Jub wrote:I snipped some of this because it all boils down to a few simple questions. How much power do police forces have to influence policy? How complicit are they in their militarization and the expansion of their powers at the expense of alienating civilians? How much of this is politicians and police chiefs/union heads all being in bed together and how much is the government dragging police forces kicking and screaming into more power and better equipment?
There's a fair degree of collusion, and I don't disagree that the reforms you suggest would be wise.

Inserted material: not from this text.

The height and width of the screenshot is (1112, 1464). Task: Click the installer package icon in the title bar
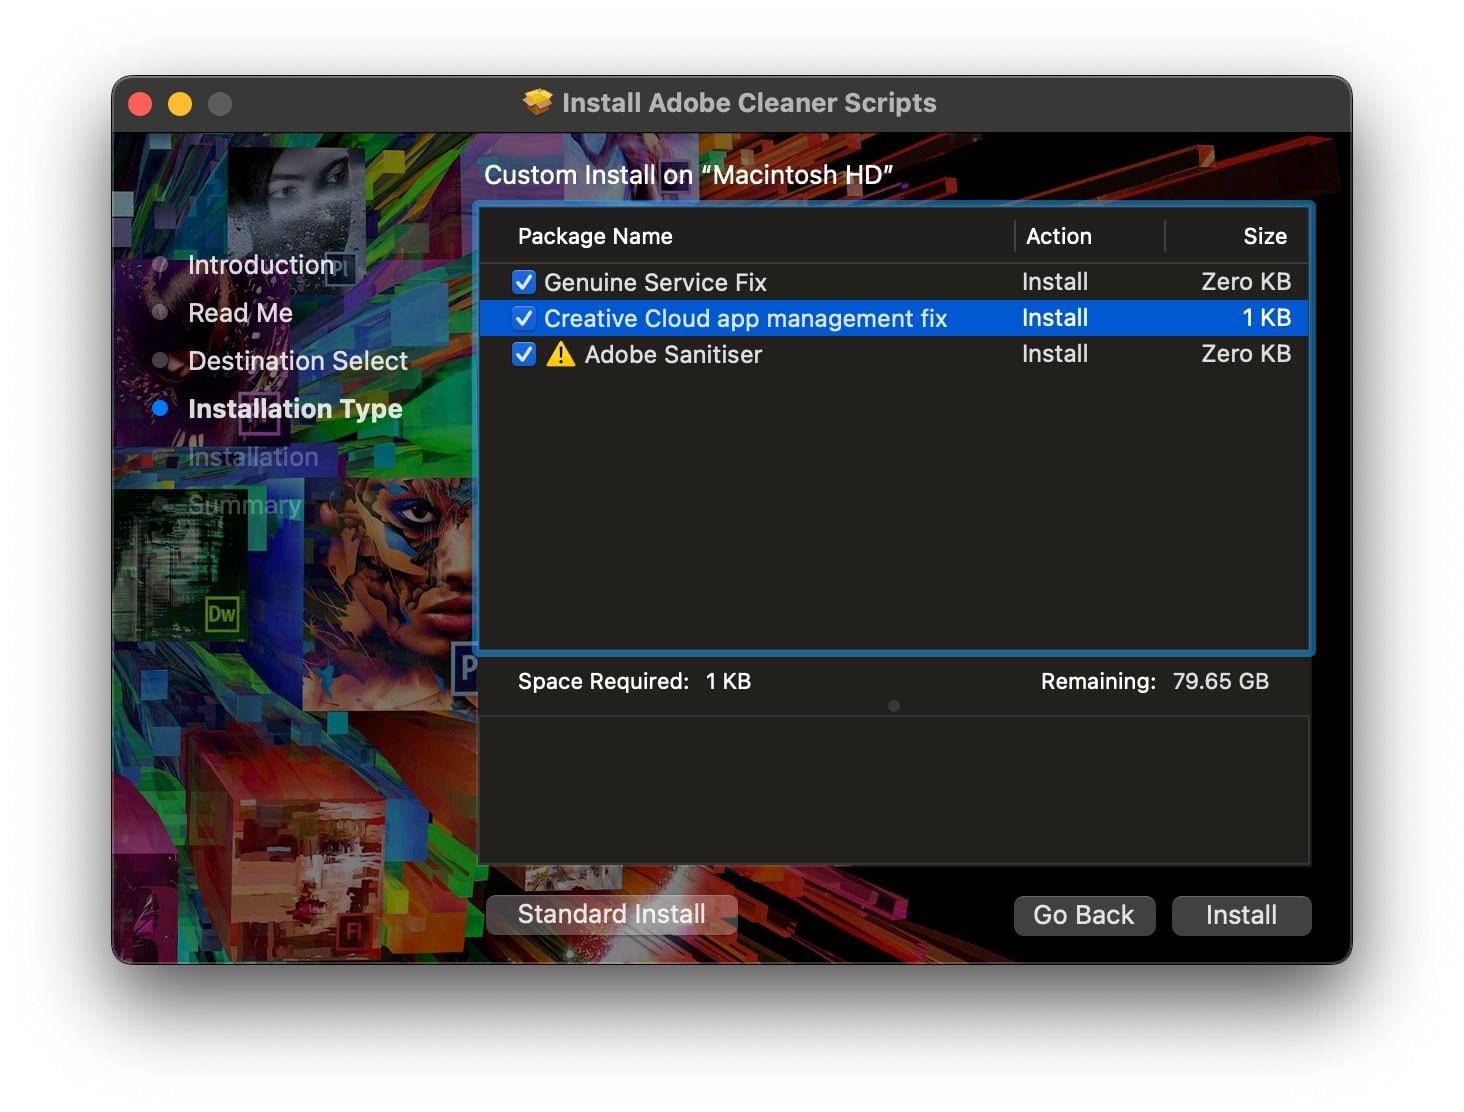[536, 101]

I will note that the US's basic federal structure is what causes this kind of division of jurisdiction and authority... and the main reason for that is that the US hasn't had a true constitutional crisis since at least the 1860s and arguably since the 1780s. There has been no need to restructure the basic nature of the government, and the American constitution lacks the means to do so easily. Therefore, it is by design about as decentralized as a federal nation-state can be and still (sort of) function.
It is also not the place of civil servants and public employees to publicly condemn elected officials that are their bosses and set policy agendas.
Yes it is. It's everybody's job to speak their mind about bad policies. I have and will continue to look my boss in the eye and tell them when they're making a mistake with regards to what I've been asked to do. It's cost me a few jobs, but ultimately it allows me to stick to my principles. I don't want anybody less righteous than myself in charge of the police.
Did you miss the word 'publicly?'

It may be (preferably is) my place to tell my boss he's making a mistake. It is not my place to go to the media and denounce my boss's incompetence. The word for that is "insubordinate," and large organizations justly fire people who are persistently insubordinate.

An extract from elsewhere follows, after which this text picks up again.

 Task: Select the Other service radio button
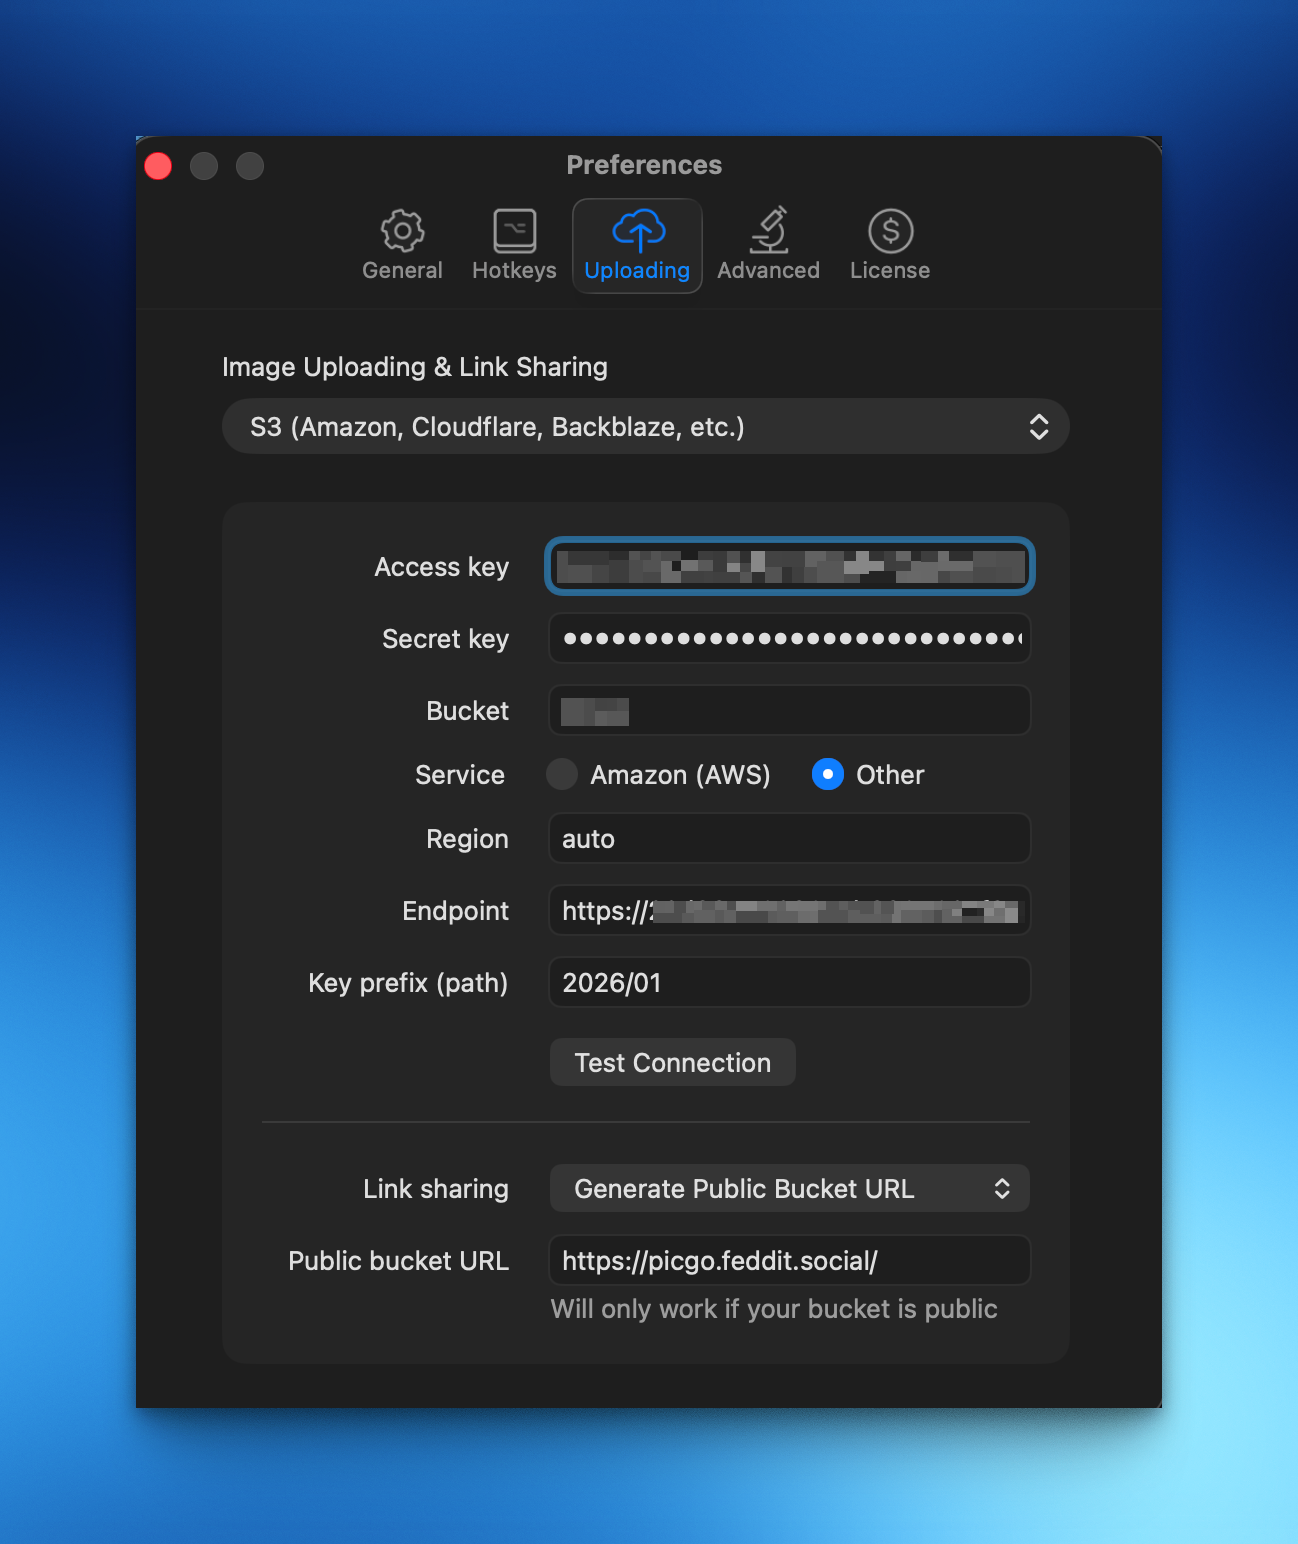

Because a large, organized thing like a government doesn't work if employees are willfully stirring up scandals every time they disagree with organization policy. It's one thing to blow the whistle on illegal conduct; it's another to try to blow it on legal conduct just because you disagree with your boss for political or personal reasons.

Also, when it's a civil servant doing this to a politician, a whole new spectrum of issues can arise. For example, a civil servant might denounce his elected superiors in an attempt to lay groundwork for his own attempt to seek public office. This violates the basic purpose of having a civil service, which is that it is neutral in political affairs.
You do when the leadership is as pants on head retarded as is the case in the US with the war of Drugs and the tough on crime polices that lead to minorities in New York being stopped and frisked at insane rates. Politicians and public officials need to stop thinking of their positions as long term careers and need to go back to doing the right thing and fighting for change at the expense of their job security.
The problem is that many voters disagree on what "doing the right thing" is and what changes should be fought for. People who lived through the '70s and '80s in New York, for example, are likely to be very strongly anti-crime because they remember a time when the fear of criminals paralyzed the city. It's not nearly as bad nowadays, but people who experienced that are likely to give far more of a free hand to police who claim to be 'fighting crime,' by whatever means.

Not everyone shares your priorities, and it takes a very extended debate to settle any such political question, even when you're right.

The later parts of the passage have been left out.